The output should be all entries, each matching the original exactly.
[SUPPLIED INFORMATION — start]
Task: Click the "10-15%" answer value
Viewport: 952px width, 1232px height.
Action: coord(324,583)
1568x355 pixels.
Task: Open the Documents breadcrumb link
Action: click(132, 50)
[SUPPLIED INFORMATION — finish]
▶ [RESULT OF THIS TASK]:
Task: Click the "10-15%" answer value
Viewport: 952px width, 1232px height.
Action: coord(324,583)
1568x355 pixels.
Task: Open the Documents breadcrumb link
Action: click(132, 50)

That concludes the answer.